Records shown below:

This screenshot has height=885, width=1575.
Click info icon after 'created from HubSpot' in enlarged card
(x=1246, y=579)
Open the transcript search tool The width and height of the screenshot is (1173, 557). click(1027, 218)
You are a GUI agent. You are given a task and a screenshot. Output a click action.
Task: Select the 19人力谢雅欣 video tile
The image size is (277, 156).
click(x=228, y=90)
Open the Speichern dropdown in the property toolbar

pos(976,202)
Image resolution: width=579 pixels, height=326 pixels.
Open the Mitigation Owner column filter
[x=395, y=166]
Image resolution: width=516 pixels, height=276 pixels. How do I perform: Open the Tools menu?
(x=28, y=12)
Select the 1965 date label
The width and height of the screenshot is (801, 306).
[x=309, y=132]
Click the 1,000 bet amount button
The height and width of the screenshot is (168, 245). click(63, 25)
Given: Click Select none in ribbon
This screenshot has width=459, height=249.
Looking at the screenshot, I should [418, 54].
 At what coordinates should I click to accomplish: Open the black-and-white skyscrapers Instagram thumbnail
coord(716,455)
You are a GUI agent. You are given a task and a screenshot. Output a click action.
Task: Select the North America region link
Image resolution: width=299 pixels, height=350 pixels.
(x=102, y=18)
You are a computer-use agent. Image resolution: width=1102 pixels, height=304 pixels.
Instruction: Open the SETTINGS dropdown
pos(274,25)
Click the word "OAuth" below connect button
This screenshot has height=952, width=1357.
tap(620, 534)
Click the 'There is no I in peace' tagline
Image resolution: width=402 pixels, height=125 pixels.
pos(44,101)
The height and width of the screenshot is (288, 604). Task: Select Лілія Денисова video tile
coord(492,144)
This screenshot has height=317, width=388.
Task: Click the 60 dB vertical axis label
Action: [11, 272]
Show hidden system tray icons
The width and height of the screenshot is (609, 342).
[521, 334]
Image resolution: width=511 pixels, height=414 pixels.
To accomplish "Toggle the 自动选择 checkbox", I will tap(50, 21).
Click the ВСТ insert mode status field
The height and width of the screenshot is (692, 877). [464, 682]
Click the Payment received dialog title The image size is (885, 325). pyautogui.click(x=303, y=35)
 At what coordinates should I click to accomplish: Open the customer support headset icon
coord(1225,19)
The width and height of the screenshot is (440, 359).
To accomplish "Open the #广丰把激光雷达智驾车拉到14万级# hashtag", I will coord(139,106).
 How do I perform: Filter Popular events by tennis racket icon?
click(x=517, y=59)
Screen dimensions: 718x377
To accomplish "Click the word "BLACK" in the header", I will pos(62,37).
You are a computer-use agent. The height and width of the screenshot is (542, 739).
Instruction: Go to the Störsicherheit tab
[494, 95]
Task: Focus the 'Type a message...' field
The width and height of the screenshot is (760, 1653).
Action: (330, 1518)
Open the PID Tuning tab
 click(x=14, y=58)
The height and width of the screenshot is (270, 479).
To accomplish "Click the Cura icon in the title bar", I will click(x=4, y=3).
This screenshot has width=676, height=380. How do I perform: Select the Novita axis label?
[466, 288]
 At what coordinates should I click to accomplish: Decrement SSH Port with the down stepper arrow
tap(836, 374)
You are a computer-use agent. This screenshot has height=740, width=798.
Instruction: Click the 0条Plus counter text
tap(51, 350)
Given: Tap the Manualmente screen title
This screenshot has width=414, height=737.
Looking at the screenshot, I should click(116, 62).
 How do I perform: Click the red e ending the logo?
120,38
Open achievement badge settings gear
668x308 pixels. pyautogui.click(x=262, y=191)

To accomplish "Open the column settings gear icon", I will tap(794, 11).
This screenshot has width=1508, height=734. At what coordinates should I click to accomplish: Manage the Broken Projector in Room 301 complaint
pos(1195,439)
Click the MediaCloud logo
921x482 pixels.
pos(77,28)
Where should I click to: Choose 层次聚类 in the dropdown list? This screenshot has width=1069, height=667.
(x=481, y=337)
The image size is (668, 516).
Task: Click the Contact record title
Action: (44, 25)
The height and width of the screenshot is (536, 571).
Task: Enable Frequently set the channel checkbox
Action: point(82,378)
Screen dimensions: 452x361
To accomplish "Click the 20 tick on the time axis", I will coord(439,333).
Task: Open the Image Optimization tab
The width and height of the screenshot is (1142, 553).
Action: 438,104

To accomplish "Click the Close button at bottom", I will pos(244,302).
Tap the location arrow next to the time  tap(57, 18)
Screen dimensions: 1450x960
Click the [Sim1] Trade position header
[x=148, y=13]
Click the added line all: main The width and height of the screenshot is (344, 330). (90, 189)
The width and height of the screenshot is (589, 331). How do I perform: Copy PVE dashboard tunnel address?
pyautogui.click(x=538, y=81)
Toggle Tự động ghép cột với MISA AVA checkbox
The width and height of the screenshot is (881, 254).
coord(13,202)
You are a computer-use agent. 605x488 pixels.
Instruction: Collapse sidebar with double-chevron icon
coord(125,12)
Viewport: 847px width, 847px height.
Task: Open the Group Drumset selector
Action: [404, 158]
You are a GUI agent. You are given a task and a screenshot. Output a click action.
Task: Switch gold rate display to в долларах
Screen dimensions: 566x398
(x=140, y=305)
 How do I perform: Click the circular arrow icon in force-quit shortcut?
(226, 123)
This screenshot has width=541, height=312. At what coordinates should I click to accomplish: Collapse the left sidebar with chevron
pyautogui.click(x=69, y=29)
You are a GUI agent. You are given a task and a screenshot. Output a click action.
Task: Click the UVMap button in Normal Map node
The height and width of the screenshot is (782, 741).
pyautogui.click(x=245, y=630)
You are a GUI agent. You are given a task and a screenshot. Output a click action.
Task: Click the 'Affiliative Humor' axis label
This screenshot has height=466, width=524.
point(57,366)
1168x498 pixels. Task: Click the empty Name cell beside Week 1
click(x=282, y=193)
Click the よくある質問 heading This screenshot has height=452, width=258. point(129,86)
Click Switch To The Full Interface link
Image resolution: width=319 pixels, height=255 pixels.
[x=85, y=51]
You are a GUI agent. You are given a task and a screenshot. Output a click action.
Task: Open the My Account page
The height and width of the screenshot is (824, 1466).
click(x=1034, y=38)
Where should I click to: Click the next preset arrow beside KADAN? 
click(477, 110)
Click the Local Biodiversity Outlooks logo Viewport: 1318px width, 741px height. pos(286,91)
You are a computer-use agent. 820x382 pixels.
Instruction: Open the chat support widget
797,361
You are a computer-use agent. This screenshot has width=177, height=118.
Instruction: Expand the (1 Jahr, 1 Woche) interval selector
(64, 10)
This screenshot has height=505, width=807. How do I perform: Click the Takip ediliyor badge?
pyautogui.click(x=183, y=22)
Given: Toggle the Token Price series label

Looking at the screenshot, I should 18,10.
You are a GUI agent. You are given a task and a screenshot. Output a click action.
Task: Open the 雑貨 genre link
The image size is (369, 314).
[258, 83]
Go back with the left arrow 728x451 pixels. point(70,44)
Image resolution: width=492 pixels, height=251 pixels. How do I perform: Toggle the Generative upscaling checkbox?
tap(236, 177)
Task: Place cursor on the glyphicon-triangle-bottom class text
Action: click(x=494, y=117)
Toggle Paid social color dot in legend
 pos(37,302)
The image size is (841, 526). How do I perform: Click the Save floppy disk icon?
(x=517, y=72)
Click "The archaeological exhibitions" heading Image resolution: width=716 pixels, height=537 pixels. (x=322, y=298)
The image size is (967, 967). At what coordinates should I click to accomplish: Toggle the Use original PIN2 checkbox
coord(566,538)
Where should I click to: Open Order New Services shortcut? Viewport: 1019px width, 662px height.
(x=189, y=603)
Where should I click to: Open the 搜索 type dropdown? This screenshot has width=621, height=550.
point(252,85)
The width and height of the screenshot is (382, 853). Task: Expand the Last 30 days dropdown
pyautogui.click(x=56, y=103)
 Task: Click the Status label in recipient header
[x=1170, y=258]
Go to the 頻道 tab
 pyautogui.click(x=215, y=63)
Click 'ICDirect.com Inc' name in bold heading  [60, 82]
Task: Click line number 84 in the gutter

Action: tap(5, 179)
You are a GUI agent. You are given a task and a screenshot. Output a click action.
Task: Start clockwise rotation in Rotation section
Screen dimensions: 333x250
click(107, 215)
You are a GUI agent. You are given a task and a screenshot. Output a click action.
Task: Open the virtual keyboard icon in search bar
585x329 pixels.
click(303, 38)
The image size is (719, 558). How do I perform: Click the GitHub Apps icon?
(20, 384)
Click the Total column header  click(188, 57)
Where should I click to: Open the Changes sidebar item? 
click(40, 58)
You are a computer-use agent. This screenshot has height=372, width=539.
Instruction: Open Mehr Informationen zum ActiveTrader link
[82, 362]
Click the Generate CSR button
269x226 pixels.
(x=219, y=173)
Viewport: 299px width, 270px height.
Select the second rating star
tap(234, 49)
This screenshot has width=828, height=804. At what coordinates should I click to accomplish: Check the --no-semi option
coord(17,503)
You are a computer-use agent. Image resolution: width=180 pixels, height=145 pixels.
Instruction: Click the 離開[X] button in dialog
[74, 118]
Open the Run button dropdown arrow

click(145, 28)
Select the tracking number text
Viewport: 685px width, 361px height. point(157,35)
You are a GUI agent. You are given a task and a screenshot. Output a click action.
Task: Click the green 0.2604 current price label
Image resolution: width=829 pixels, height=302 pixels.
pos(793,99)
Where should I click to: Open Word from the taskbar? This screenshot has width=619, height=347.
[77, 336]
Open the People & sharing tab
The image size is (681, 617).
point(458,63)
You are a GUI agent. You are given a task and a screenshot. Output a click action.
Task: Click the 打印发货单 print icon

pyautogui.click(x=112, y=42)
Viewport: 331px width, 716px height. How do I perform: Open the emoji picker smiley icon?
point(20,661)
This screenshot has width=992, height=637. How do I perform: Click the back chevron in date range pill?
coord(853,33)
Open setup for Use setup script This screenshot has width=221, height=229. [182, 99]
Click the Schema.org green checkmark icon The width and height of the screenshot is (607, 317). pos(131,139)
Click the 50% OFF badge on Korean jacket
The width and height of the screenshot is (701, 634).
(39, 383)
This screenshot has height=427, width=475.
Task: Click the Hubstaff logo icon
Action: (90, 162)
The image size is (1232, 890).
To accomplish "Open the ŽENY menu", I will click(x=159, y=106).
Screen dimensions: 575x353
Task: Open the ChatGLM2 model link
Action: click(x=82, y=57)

End of Records shown.

§ Task item:
Every line above that carries the string "computer" should be copied.

§ Solution below:
You are a computer-use agent. Image resolution: width=1102 pixels, height=304 pixels.
You are a computer-use agent. The height and width of the screenshot is (542, 739).
You are a computer-use agent. This screenshot has height=740, width=798.
You are a computer-use agent. 605x488 pixels.
You are a computer-use agent. 820x382 pixels.
You are a computer-use agent. This screenshot has width=177, height=118.
You are a computer-use agent. This screenshot has height=372, width=539.
You are a computer-use agent. Image resolution: width=180 pixels, height=145 pixels.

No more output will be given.